Biennale d'arte a Venezia

Il convegno sul futurismo

Biennale d'arte a Venezia
martedì 23 giugno 2009

C’era anche una delegazione savonese al convegno dedicato al Futurismo, svoltosi nell’ambito della Biennale ( moderatrice Patrizia Magli ), presieduto da Walter Pedullà, presidente del comitato nazionale per le celebrazioni del Manifesto futurista. Venezia ha voluto in questo modo tributare al Futurismo ( nel centenario della nascita) un omaggio organizzando al Teatro Piccolo Arsenale, l’importante convegno "Macchina di visione: futuristi in Biennale", a cura di Paolo Fabbri.

" Si è trattato- dice Adalberto Guzzinati, che guidava la delegazione ingauna - di un convegno che ha cercato di ricostruire criticamente il senso politico ed estetico dell’impegno futurista a Venezia".
Il convegno fa parte del progetto omonimo curato dal Laboratorio Internazionale di Semiotica a Venezia (LISAV), in collaborazione con Università IUAV di Venezia, Biennale di Venezia ed Archivio Storico delle Arti Contemporanee (ASAC).
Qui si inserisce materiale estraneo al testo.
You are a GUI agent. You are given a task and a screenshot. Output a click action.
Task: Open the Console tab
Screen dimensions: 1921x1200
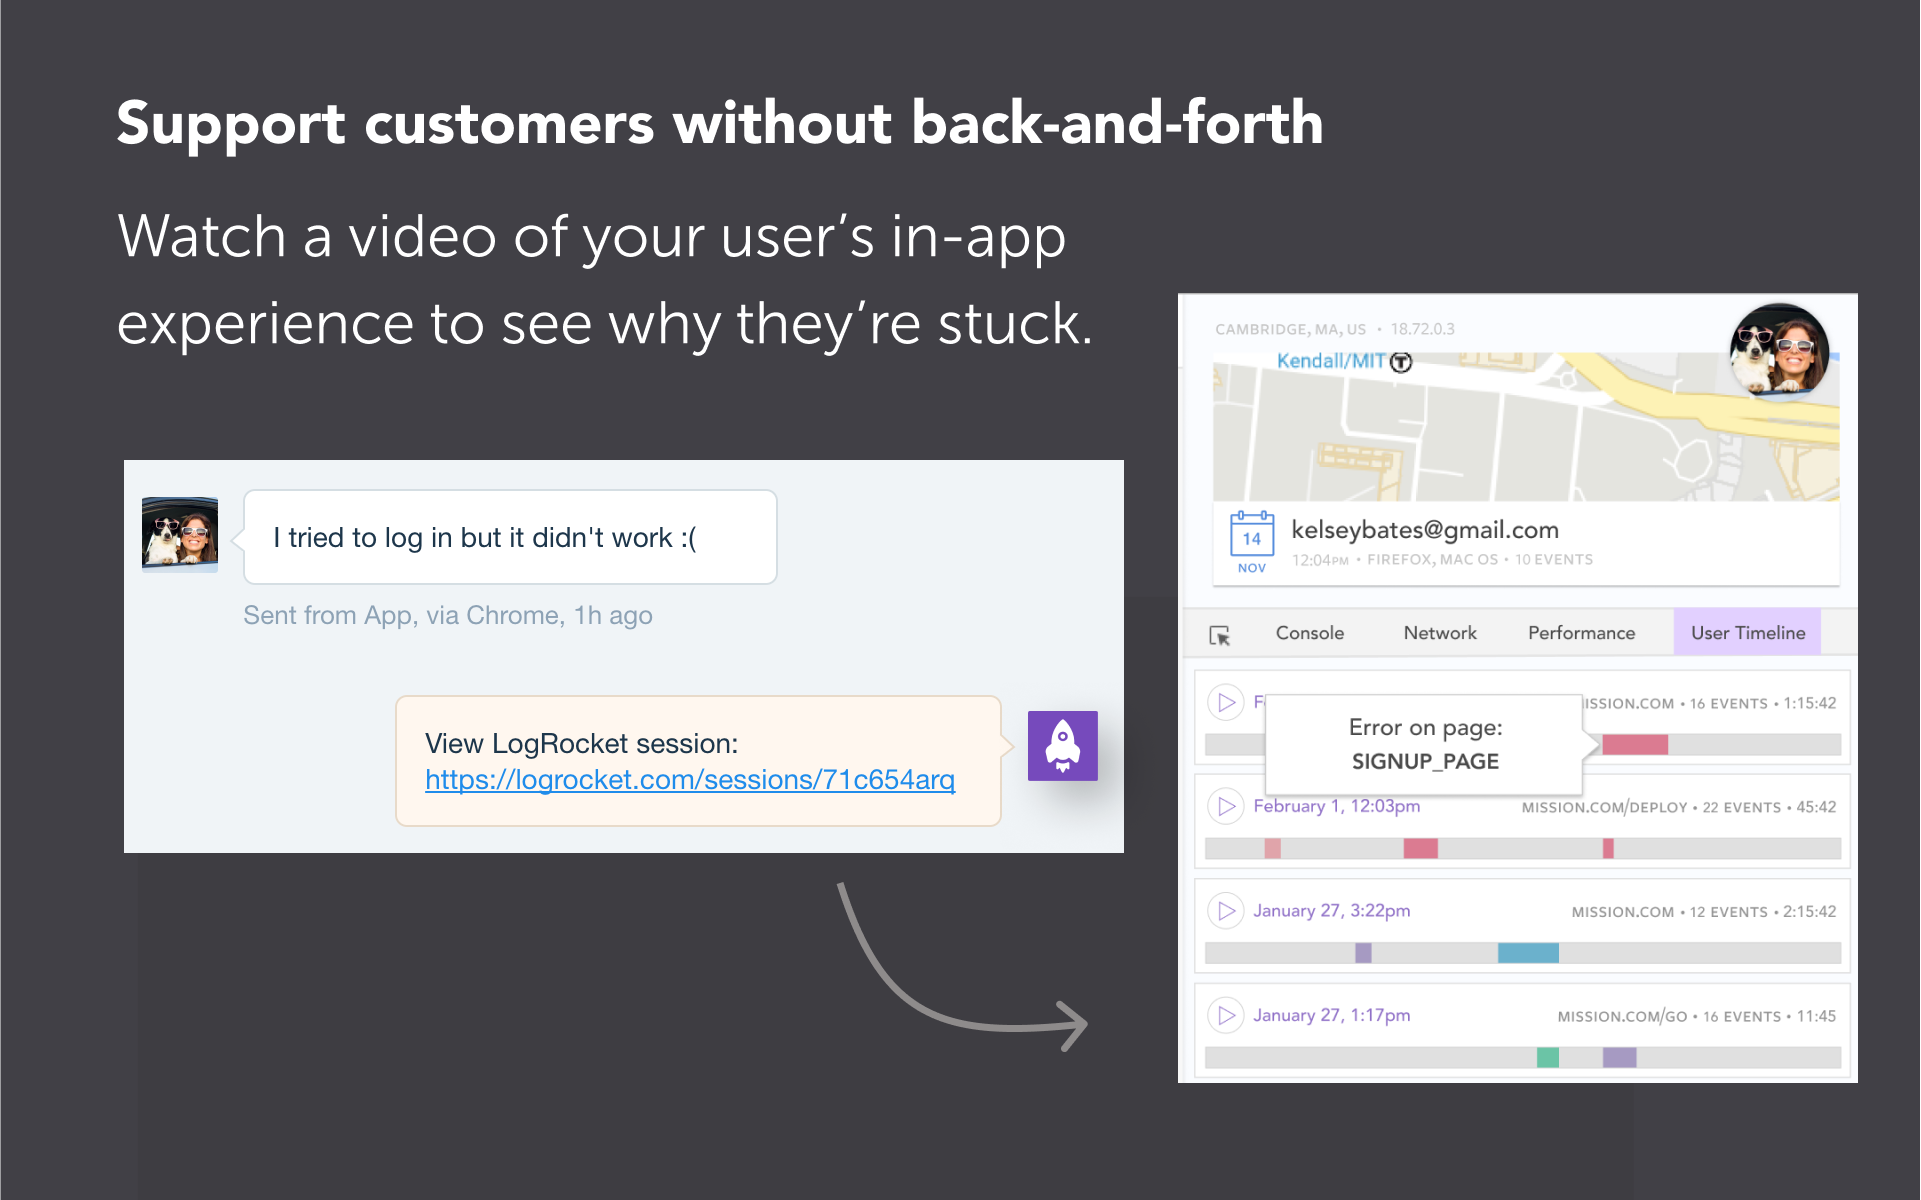click(x=1309, y=633)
Luigi Ballerini, provocatorio e finissimo, ha voluto far riflettere gli studiosi sulla necessità di un ritorno alla sana filologia, allo studio dei testi, soprattutto di Marinetti, cercando di uscire con coraggio dai soliti cliché di destra e di sinistra, con un occhio di riguardo all’aspetto ludico e comico contenuto nelle opere ( che lo studioso ha voluto suddividere in 4 periodi) del più grande dei futuristi.

Interessanti anche gli interventi degli altri relatori Renato Barilli, Giovanni Bianchi, Philippe Daverio, Walter Pedullà, Jeffrey Schnapp ( in video conferenza da Standford) e Paolo Fabbri. Quest’ultimo ha impostato il suo intervento sugli aspetti innovativi, soprattutto grammaticali, del futurismo rilanciando l’idea che dal Futurismo, in chiave espressiva e linguistica si siano poi dipanati i grandi movimenti d’avanguardia e di sperimentazione del 900.

Il progetto "Macchina di visione: futuristi in Biennale" comprende anche la mostra dedicata ai futuristi presenti nelle Biennali dal 1926 al 1942 ( la mostra è aperta al pubblico fino al 22 novembre a Ca’ Giustinian, San Marco 1364/a, nella rinnovata sede della Biennale, tutti i giorni dalle 9 alle 20).

Dal convegno è nata la riflessione che una storia del Futurismo alla Biennale di Venezia non è stata ancora scritta e che lo spazio per riflessione e ricerca in questo campo sono vasti.